Turning to the customer side, those negotiating software contracts—usually senior managers, lawyers, and accountants—often lack in-depth understanding of how to measure and control performance, or of the uncertainties of estimating. My best illustration of the difficulties that can arise from a poorly written outsourcing contract are the immortal words of an IS manager: “We used to have them maintain our systems on a T&M contract, and we couldn’t get rid of them.

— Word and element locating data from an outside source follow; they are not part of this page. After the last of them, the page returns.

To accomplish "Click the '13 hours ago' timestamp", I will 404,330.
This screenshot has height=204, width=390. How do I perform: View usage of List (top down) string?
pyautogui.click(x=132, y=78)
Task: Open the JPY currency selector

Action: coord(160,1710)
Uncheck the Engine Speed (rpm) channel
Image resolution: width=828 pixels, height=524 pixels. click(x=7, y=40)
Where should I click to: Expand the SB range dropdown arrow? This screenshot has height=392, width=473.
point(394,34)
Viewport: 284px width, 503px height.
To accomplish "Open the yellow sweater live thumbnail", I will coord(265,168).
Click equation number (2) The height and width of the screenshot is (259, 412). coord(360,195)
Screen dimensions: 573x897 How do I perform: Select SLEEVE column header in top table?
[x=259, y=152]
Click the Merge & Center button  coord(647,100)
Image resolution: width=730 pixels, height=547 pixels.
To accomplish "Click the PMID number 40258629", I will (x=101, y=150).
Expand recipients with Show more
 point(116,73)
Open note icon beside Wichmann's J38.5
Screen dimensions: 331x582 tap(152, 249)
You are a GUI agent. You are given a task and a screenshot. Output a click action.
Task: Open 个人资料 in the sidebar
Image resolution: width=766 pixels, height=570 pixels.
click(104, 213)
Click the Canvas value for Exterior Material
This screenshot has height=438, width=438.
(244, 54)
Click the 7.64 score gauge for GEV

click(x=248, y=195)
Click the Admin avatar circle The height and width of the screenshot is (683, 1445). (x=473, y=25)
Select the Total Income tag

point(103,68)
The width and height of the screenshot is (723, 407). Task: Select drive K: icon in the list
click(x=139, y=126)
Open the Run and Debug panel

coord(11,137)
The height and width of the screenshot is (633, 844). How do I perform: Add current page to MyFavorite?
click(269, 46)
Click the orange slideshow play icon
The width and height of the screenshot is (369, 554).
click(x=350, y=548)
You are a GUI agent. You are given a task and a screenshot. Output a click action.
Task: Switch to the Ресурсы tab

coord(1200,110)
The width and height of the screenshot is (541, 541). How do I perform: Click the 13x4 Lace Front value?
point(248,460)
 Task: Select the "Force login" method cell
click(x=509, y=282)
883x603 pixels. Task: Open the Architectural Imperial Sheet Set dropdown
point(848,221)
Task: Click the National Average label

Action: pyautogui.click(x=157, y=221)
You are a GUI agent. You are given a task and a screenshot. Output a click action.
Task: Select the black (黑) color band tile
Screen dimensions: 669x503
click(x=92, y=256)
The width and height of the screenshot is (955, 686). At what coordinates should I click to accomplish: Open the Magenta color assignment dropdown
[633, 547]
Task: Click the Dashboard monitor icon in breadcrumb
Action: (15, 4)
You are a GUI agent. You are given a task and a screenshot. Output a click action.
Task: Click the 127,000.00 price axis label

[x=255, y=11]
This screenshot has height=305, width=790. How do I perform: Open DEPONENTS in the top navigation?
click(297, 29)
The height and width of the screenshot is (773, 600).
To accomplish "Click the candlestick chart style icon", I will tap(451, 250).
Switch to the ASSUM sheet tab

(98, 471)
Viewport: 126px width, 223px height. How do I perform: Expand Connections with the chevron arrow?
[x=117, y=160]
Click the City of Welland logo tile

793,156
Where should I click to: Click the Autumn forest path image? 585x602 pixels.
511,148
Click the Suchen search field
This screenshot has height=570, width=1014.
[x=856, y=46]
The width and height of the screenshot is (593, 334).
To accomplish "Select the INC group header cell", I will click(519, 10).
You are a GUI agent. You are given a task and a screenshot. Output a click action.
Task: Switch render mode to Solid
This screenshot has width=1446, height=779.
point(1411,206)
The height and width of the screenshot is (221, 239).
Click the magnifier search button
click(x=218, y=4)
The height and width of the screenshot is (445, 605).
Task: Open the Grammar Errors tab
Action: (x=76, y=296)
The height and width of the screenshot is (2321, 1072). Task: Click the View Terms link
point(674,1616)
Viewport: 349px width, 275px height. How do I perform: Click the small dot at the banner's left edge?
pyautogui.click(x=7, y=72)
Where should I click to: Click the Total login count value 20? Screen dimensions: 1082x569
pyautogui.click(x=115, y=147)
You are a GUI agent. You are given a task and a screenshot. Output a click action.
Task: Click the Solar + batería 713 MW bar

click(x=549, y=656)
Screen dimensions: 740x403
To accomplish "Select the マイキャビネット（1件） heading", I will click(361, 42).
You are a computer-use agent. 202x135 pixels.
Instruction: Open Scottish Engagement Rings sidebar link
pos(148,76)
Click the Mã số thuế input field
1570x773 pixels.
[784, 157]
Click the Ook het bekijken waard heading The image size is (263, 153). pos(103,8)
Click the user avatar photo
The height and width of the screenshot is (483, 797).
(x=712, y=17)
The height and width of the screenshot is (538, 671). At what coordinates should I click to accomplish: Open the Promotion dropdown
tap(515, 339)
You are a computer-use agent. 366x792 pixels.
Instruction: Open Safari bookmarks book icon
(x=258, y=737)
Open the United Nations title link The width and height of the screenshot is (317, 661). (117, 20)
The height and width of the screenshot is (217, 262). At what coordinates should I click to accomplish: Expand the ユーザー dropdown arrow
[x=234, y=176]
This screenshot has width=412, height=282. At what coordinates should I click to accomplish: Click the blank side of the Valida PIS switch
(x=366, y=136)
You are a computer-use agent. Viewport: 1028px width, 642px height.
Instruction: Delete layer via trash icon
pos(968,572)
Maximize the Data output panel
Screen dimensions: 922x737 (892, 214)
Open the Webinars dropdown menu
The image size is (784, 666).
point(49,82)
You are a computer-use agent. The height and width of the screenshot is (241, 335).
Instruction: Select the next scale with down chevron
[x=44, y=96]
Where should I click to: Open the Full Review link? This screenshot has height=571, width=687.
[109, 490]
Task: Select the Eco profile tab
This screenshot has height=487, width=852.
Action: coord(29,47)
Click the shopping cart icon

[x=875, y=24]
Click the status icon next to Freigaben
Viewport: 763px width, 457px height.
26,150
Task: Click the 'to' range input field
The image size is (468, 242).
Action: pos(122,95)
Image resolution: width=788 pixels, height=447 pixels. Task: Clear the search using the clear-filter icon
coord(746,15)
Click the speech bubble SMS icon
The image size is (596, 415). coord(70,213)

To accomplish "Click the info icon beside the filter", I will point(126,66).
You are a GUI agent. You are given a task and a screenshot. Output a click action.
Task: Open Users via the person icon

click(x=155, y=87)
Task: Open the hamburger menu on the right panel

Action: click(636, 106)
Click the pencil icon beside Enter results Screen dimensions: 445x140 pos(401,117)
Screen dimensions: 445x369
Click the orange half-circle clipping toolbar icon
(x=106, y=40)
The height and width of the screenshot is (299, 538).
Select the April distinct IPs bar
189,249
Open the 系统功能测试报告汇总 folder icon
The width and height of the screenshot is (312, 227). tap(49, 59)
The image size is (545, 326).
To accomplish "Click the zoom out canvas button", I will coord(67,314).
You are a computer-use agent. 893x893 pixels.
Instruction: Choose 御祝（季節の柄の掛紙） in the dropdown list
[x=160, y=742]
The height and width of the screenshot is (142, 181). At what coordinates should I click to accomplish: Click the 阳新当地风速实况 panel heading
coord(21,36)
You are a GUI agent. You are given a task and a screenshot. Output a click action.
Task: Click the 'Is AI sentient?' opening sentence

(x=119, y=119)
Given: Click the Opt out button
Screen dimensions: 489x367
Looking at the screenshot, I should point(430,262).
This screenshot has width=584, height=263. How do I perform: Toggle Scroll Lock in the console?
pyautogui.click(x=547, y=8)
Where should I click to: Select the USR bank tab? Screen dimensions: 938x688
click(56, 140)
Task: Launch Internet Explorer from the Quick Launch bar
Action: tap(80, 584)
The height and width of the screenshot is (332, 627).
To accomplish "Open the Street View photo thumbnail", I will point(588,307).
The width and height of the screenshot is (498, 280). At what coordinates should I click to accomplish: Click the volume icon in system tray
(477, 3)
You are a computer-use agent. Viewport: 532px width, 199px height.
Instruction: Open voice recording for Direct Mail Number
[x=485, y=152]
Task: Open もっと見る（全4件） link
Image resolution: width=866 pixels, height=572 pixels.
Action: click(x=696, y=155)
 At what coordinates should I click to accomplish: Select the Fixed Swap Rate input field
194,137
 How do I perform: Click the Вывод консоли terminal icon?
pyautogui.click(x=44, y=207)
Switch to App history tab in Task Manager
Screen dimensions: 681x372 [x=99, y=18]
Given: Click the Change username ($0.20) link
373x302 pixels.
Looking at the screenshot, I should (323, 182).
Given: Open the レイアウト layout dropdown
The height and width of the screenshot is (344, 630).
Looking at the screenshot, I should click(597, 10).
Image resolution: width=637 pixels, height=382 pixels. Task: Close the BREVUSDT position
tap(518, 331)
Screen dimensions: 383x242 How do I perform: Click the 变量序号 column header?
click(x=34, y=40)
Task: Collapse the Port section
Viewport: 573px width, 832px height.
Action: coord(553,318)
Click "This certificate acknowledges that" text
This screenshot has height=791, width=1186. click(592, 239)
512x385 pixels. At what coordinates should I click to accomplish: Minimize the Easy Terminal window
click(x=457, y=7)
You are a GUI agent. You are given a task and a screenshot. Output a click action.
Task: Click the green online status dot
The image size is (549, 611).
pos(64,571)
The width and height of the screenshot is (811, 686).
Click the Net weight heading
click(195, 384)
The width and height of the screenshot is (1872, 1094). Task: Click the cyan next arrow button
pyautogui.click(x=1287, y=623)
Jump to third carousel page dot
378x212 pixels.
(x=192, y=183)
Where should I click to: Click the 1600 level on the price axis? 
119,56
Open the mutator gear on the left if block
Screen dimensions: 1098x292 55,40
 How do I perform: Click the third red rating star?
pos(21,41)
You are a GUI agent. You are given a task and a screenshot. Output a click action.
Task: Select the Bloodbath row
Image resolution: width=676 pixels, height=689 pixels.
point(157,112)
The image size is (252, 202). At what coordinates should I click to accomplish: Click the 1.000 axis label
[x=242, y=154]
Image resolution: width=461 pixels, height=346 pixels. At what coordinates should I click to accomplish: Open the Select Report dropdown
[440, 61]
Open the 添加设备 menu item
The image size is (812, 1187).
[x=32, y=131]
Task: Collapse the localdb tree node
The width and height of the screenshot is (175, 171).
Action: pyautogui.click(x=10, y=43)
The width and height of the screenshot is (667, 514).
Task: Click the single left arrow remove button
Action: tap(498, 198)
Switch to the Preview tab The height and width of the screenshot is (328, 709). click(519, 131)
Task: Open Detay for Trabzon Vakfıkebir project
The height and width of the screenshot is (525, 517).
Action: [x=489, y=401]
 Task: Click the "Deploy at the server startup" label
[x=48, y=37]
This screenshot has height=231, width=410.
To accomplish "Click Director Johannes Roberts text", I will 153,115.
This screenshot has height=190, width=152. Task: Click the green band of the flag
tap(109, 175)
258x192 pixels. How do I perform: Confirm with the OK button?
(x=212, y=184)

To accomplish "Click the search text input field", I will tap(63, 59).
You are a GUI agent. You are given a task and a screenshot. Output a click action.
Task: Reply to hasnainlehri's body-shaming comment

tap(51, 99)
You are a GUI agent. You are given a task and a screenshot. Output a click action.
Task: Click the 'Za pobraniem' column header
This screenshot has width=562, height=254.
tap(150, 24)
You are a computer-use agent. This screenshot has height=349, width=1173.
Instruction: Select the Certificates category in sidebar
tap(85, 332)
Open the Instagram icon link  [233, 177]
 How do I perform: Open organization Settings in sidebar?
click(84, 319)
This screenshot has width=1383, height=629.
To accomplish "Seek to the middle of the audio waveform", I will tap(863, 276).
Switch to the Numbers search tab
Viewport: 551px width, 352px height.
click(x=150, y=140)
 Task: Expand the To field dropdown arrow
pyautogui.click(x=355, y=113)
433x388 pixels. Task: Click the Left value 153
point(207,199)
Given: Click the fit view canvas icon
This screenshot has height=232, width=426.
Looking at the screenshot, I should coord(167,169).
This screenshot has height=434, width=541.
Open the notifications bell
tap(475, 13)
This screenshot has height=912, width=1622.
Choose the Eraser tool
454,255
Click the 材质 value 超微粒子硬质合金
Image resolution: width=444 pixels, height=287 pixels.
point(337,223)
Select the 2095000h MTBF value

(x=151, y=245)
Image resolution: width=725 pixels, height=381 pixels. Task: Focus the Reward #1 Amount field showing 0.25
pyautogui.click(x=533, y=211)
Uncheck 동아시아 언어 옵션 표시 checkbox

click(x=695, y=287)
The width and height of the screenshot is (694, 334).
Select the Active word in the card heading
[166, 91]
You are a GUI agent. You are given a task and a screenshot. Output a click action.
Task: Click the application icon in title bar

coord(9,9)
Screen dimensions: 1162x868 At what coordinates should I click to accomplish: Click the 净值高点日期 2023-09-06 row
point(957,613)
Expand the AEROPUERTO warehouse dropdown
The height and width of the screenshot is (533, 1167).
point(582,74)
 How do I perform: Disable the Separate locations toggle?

Now we have them on a fixed-price contract, and we can’t find them.” Up against an experienced software sales team, the typical customer is easily outclassed.

Examining current practices also helps us understand why quality usually receives more attention than delivery on time and budget. (Meeting a quality target therefore isn’t just driven by imperatives such as safety-critical requirements.) Suppliers must meet the finally agreed requirements, or they’ll be fired, or not paid, or will lose money during the warranty period. But because the customer changes his mind on the requirements after agreeing on the initial estimates, the supplier gets a get-out-of-jail-free card for not meeting the delivery targets.

Figure 1 summarizes my conclusion—that a causal chain exists, linking current practices in software metrics, estimating methods and processes to observed project performance.

Of course, not all “challenged” projects follow this path exactly. For example, where meeting an agreed delivery date becomes paramount, testing might be curtailed and quality will suffer. Either way, a customer who makes an early commitment to an unsound estimate is storing up trouble for later.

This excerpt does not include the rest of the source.